Lines of data:

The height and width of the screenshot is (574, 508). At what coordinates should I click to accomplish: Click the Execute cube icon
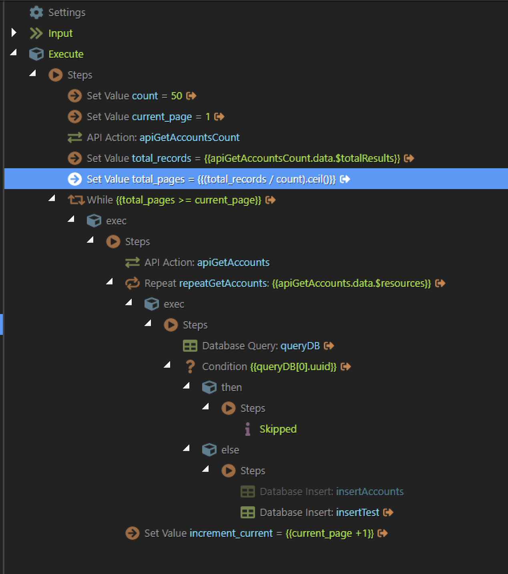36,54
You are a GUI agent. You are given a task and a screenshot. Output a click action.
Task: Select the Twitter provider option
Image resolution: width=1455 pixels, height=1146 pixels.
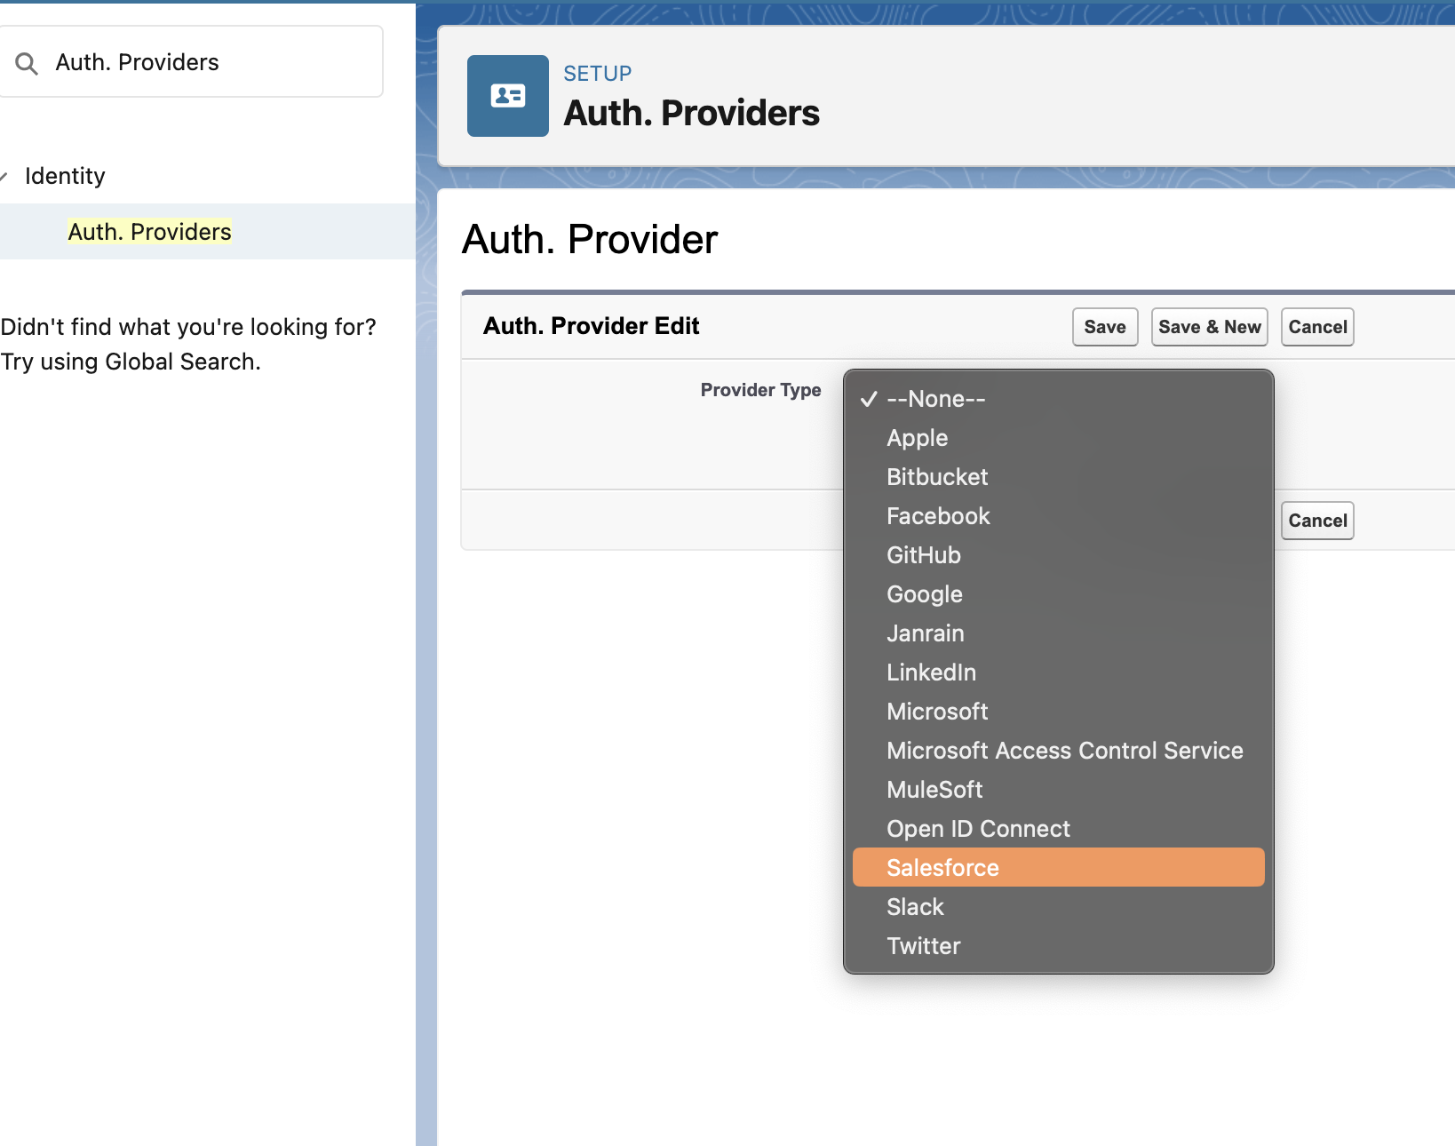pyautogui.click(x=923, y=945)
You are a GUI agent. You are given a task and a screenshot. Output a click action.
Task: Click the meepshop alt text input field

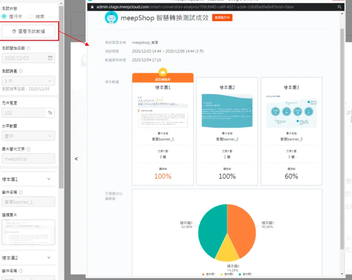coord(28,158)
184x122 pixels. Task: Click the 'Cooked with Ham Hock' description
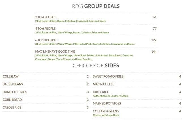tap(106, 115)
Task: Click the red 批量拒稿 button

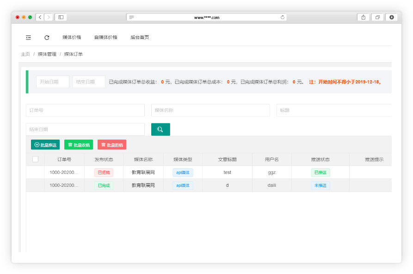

— Stated goal —
Format every line of the records as a JSON list of strings, one string per line, leaving out blank lines and the pictures.

— Full answer —
[
  "The height and width of the screenshot is (574, 508). At what coordinates should I click to accomplish: Click the Execute cube icon",
  "36,54",
  "You are a GUI agent. You are given a task and a screenshot. Output a click action.",
  "Task: Select the Twitter provider option",
  "Image resolution: width=1455 pixels, height=1146 pixels.",
  "pyautogui.click(x=923, y=945)",
  "You are a GUI agent. You are given a task and a screenshot. Output a click action.",
  "Task: Click the meepshop alt text input field",
  "coord(28,158)",
  "184x122 pixels. Task: Click the 'Cooked with Ham Hock' description",
  "tap(106, 115)",
  "Task: Click the red 批量拒稿 button"
]